Given records:
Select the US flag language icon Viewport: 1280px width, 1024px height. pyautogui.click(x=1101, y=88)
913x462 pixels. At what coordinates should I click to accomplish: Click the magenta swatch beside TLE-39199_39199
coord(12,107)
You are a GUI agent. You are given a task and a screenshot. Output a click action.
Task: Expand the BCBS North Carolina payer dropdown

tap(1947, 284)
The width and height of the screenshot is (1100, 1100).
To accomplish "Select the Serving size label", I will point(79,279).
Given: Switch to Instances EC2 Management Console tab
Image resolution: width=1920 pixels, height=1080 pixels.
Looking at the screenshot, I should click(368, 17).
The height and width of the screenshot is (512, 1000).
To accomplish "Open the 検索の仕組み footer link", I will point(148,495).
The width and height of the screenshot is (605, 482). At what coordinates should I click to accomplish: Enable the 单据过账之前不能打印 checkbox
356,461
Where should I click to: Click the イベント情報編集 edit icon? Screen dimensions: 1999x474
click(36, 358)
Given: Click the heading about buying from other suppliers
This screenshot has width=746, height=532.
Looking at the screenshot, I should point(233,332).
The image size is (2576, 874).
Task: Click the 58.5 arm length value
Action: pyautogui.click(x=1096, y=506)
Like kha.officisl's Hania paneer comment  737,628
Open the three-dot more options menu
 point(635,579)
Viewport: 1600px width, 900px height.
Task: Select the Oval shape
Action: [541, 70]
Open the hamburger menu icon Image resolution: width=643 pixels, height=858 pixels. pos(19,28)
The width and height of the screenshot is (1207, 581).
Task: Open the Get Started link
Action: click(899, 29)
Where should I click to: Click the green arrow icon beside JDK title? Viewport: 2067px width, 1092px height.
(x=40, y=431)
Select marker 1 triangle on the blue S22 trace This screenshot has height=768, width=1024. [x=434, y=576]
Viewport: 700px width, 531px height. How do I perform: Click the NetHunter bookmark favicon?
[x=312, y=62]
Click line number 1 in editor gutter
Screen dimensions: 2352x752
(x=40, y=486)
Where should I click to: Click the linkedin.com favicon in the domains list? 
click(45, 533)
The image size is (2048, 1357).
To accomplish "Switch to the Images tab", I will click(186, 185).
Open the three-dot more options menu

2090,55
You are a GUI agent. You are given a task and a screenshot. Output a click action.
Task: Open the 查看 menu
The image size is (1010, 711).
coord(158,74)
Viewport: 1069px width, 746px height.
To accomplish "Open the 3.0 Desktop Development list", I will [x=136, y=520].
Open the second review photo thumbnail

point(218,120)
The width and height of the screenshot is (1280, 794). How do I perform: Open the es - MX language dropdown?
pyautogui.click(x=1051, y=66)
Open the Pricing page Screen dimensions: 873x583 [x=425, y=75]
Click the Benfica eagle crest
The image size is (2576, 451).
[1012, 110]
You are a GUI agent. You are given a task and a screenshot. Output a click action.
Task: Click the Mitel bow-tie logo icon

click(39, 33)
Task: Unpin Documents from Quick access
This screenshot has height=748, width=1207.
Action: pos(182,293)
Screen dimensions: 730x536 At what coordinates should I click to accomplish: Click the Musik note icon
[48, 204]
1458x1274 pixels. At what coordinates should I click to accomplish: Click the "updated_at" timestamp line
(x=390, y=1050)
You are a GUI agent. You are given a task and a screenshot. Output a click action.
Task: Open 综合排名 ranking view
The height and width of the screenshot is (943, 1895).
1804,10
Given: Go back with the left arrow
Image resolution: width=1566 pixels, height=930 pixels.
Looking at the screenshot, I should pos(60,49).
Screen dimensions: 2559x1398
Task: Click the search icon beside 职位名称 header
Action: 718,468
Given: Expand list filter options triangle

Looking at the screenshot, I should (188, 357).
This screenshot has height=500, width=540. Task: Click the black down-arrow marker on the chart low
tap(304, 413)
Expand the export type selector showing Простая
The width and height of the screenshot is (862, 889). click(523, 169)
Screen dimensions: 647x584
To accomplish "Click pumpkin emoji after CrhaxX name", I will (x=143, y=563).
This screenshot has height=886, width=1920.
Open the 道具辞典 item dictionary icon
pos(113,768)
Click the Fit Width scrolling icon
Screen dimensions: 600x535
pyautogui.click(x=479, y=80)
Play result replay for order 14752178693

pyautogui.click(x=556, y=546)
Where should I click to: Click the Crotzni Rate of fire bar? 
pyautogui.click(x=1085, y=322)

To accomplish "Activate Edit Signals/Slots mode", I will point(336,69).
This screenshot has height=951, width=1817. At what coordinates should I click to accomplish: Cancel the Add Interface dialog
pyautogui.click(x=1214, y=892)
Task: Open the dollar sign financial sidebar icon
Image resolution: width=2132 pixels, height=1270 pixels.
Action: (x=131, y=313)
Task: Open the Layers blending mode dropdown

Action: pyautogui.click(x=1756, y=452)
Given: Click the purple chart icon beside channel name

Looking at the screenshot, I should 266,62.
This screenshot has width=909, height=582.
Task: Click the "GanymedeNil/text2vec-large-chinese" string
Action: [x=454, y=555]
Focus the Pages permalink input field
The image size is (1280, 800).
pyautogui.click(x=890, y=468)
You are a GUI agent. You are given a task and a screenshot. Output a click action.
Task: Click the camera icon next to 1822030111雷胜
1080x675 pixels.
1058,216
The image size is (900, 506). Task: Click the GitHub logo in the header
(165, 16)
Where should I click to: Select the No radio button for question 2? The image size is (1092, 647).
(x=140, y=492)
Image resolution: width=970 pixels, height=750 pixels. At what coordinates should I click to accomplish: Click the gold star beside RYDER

Work to be completed: Copy all of the records above word for word, line by line, with nothing changed.

Response:
Select the US flag language icon Viewport: 1280px width, 1024px height. pyautogui.click(x=1101, y=88)
913x462 pixels. At what coordinates should I click to accomplish: Click the magenta swatch beside TLE-39199_39199
coord(12,107)
You are a GUI agent. You are given a task and a screenshot. Output a click action.
Task: Expand the BCBS North Carolina payer dropdown

tap(1947, 284)
The width and height of the screenshot is (1100, 1100).
To accomplish "Select the Serving size label", I will point(79,279).
Given: Switch to Instances EC2 Management Console tab
Image resolution: width=1920 pixels, height=1080 pixels.
Looking at the screenshot, I should click(368, 17).
The height and width of the screenshot is (512, 1000).
To accomplish "Open the 検索の仕組み footer link", I will point(148,495).
The width and height of the screenshot is (605, 482). At what coordinates should I click to accomplish: Enable the 单据过账之前不能打印 checkbox
356,461
Where should I click to: Click the イベント情報編集 edit icon? Screen dimensions: 1999x474
click(36, 358)
Given: Click the heading about buying from other suppliers
This screenshot has width=746, height=532.
Looking at the screenshot, I should point(233,332).
The image size is (2576, 874).
Task: Click the 58.5 arm length value
Action: pyautogui.click(x=1096, y=506)
Like kha.officisl's Hania paneer comment  737,628
Open the three-dot more options menu
 point(635,579)
Viewport: 1600px width, 900px height.
Task: Select the Oval shape
Action: [541, 70]
Open the hamburger menu icon Image resolution: width=643 pixels, height=858 pixels. pos(19,28)
The width and height of the screenshot is (1207, 581).
Task: Open the Get Started link
Action: click(899, 29)
Where should I click to: Click the green arrow icon beside JDK title? Viewport: 2067px width, 1092px height.
(x=40, y=431)
Select marker 1 triangle on the blue S22 trace This screenshot has height=768, width=1024. [x=434, y=576]
Viewport: 700px width, 531px height. How do I perform: Click the NetHunter bookmark favicon?
[x=312, y=62]
Click line number 1 in editor gutter
Screen dimensions: 2352x752
(x=40, y=486)
Where should I click to: Click the linkedin.com favicon in the domains list? 
click(45, 533)
The image size is (2048, 1357).
To accomplish "Switch to the Images tab", I will click(186, 185).
Open the three-dot more options menu

2090,55
You are a GUI agent. You are given a task and a screenshot. Output a click action.
Task: Open the 查看 menu
The image size is (1010, 711).
coord(158,74)
Viewport: 1069px width, 746px height.
To accomplish "Open the 3.0 Desktop Development list", I will [x=136, y=520].
Open the second review photo thumbnail

point(218,120)
The width and height of the screenshot is (1280, 794). How do I perform: Open the es - MX language dropdown?
pyautogui.click(x=1051, y=66)
Open the Pricing page Screen dimensions: 873x583 [x=425, y=75]
Click the Benfica eagle crest
The image size is (2576, 451).
[1012, 110]
You are a GUI agent. You are given a task and a screenshot. Output a click action.
Task: Click the Mitel bow-tie logo icon

click(39, 33)
Task: Unpin Documents from Quick access
This screenshot has height=748, width=1207.
Action: pos(182,293)
Screen dimensions: 730x536 At what coordinates should I click to accomplish: Click the Musik note icon
[48, 204]
1458x1274 pixels. At what coordinates should I click to accomplish: Click the "updated_at" timestamp line
(x=390, y=1050)
You are a GUI agent. You are given a task and a screenshot. Output a click action.
Task: Open 综合排名 ranking view
The height and width of the screenshot is (943, 1895).
1804,10
Given: Go back with the left arrow
Image resolution: width=1566 pixels, height=930 pixels.
Looking at the screenshot, I should pos(60,49).
Screen dimensions: 2559x1398
Task: Click the search icon beside 职位名称 header
Action: 718,468
Given: Expand list filter options triangle

Looking at the screenshot, I should (188, 357).
This screenshot has height=500, width=540. Task: Click the black down-arrow marker on the chart low
tap(304, 413)
Expand the export type selector showing Простая
The width and height of the screenshot is (862, 889). click(523, 169)
Screen dimensions: 647x584
To accomplish "Click pumpkin emoji after CrhaxX name", I will (x=143, y=563).
This screenshot has height=886, width=1920.
Open the 道具辞典 item dictionary icon
pos(113,768)
Click the Fit Width scrolling icon
Screen dimensions: 600x535
pyautogui.click(x=479, y=80)
Play result replay for order 14752178693

pyautogui.click(x=556, y=546)
Where should I click to: Click the Crotzni Rate of fire bar? 
pyautogui.click(x=1085, y=322)

To accomplish "Activate Edit Signals/Slots mode", I will point(336,69).
This screenshot has height=951, width=1817. At what coordinates should I click to accomplish: Cancel the Add Interface dialog
pyautogui.click(x=1214, y=892)
Task: Open the dollar sign financial sidebar icon
Image resolution: width=2132 pixels, height=1270 pixels.
Action: (x=131, y=313)
Task: Open the Layers blending mode dropdown

Action: pyautogui.click(x=1756, y=452)
Given: Click the purple chart icon beside channel name

Looking at the screenshot, I should 266,62.
This screenshot has width=909, height=582.
Task: Click the "GanymedeNil/text2vec-large-chinese" string
Action: [x=454, y=555]
Focus the Pages permalink input field
The image size is (1280, 800).
pyautogui.click(x=890, y=468)
You are a GUI agent. You are given a task and a screenshot. Output a click action.
Task: Click the camera icon next to 1822030111雷胜
1080x675 pixels.
1058,216
The image size is (900, 506). Task: Click the GitHub logo in the header
(165, 16)
Where should I click to: Select the No radio button for question 2? The image size is (1092, 647).
(x=140, y=492)
Image resolution: width=970 pixels, height=750 pixels. At what coordinates should I click to accomplish: Click the gold star beside RYDER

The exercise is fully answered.